A proposito del settore delle telecomunicazioni, della sorte che spetterà alla Stet ed alla costituenda Telecom Italia, lo scontro fra sostenitori della public company e sostenitori del nocciolo duro ha talmente animato il dibattito, trovato talmente tanto spazio sulla stampa, che sembrerà eccentrico, forse provocatorio, sostenere che non è questo il punto, che si tratta di un dibattito largamente ozioso. Sarà ineducato, ma questa è la mia opinione.
Il grande problema delle telecomunicazioni italiane è di continuare a trovarsi in un regime di sostanziale monopolio, l’amministrazione del quale è stata delegata al gruppo Stet, vale a dire ad una società a partecipazione statale. Essendo il capitale Stet dominato dalla presenza dell’Iri, che equivale alla presenza dello Stato, ne deriva che tale monopolio era e resta in mano pubblica. Da ciò consegue il fatto che il management di questo gruppo viene nominato da chi amministra lo Stato. E da chi altri altri dovrebbe essere nominato, datosi che qui risiede l’amministrazione della maggioranza delle azioni?
Non credo che un grande passo in avanti potrebbe consistere nel fatto che, privatizzandosi realmente (perché nella finzione lo è già) il capitale Stet, il monopolio delle telecomunicazioni passi da mani pubbliche a mani private. E non credo che, in questa prospettiva, i teorici della libertà di mercato possano perdere anche un solo minuto di tempo a discutere se tale monopolio sarà meglio amministrato da una public company o da una società per azioni in cui si riconosca un nocciolo duro di proprietari. Essi, forse, dovrebbero porsi il problema, semplice e diretto, dell’esistenza del monopolio.
Ed infatti questo è il problema. L’Italia ha fatto e sta facendo di tutto per conservare i propri monopoli pubblici, adeguandosi in ritardo, o solo formalmente, alle direttive comunitarie in materia. Questo genere di politica, come ho cercato più volte di dimostrare, non ha nulla in comune con il semplice protezionismo (ampiamente praticato da altri paesi comunitari), è solo un frutto di inerzia e di scarso coraggio, comunque è destinata ad impoverirci tutti.
Il mercato delle telecomunicazioni richiede che ci sia concorrenza, e quanto prima sarà aperta e reale, tanto più sarà significativa la presenza dell’imprenditoria italiana. Più lunga sarà la resistenza dei monopoli, più il mercato verrà imposto dalla concorrenza e da soggetti internazionali.
Senza un mercato aperto alla concorrenza non ci sarà mai trasparenza tariffaria, e, quindi, le aziende italiane continueranno a pagare i servizi di telecomunicazione assai di più dei propri concorrenti nella Comunità Europea, per non parlare di altre parti del mondo. Senza mercato le tariffe saranno sempre un discorso a due, fra Stato e concessionario, mentre gli altri non saranno mai soggetti, ma solo spettatori.

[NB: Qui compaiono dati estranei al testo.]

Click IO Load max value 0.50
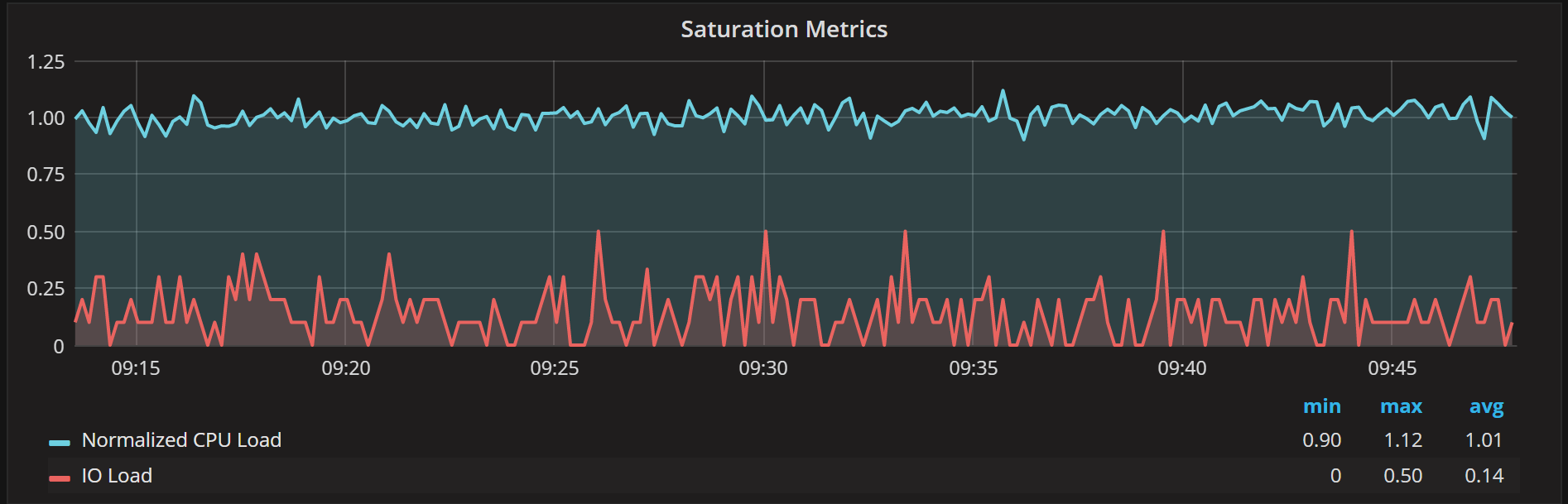The width and height of the screenshot is (1568, 504). click(1402, 476)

Senza mercato la qualità del servizio sarà solo un impegno preso autonomamente dal gestore, mai un parametro per premiare o condannare, per dare spazio ai più bravi ed efficienti. Senza mercato la differenziazione e la moltiplicazione dei servizi risponderà sempre e soltanto alle esigenze del gestore, mai a quelle dei suoi clienti.
Senza concorrenza non ci sarà mai neanche vero ed immediato bisogno di un regolatore indipendente e, quindi, si rimarrà nella situazione di sempre, con uno Stato ch’è al tempo stesso regolatore e gestore. Da questo punto di vista la chiusura dell’Asst ha solo eliminato il bubbone più grosso, non certo risolto il problema.
Oggi il mercato delle telecomunicazioni è sempre di più un mercato globale. Dovremmo abituarci a considerare domestico il mercato comunitario, ed invece ci chiudiamo nei confini nazionali nella speranza di potere ancora a lungo parlare dell’assetto azionario della Stet.
A fronte di tutto questo ci entusiasmiamo nel discutere se mia nonna potrà o meno essere azionista di una public company o se si troverà ad essere socia di qualche grande gruppo, costituente il nocciolo duro . Tutto questo mi atterrisce, anche perché mia nonna non mi lascerebbe più in pace.